3.1. Food Ingestion and Weight Gain

Different treatment regimens were associated with significantly different weight gain and food consumption among the hamsters (Table3). The food consumption of the basic diet control group remained constant, with the animals exhibiting steady weight gain. The food consumption of the HC group remained constant, with the animals exhibiting less weight gain than the control group.

Compared to the HC group, food consumption was significantly lower in the two HC+ HO groups.

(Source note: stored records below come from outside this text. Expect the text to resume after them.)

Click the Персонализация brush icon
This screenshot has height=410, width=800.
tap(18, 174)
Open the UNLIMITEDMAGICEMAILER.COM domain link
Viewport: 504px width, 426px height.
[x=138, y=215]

Additionally, compared to the HC group, the two HC+ HO groups exhibited significantly lower weight gain (13.9%). Compared to the control group, the feed efficacy was significantly lower in the HC group and slightly higher in the high-dose HC+ HO group.

3.2. Serum Lipid Profile

Compared to the control group, the serum levels of TC, TG, LDL-C, and VLDL-C were significantly higher in the HC group. Additionally, after four weeks of the high-cholesterol diet, the serum lipid profiles of the two HC+ HO groups were significantly higher than that of the HC group. Furthermore, compared to the HC group, the serum lipid profiles (TG, TC, LDL-C, and VLDL-C) and LDL-C/HDL-C ratios of the low-dose and high-dose HC+ HO groups were significantly lower at 4, 8, and 12 weeks (Table4). Compared to the lipid profile in the HC group, both the low-dose and high-dose HC+ HO groups had significantly higher levels of HDL-C.

3.3. Liver Function

Compared to the control group, the liver functions (serum glutamic-oxaloacetic transaminase (SGOT) and serum glutamic pyruvic transaminase (SGPT)) in the HC group were significantly impaired (Table5). A significant improvement in liver function was observed at 4, 8, and 12 weeks after the ingestion of the low-dose and high-dose HC+ HO diets.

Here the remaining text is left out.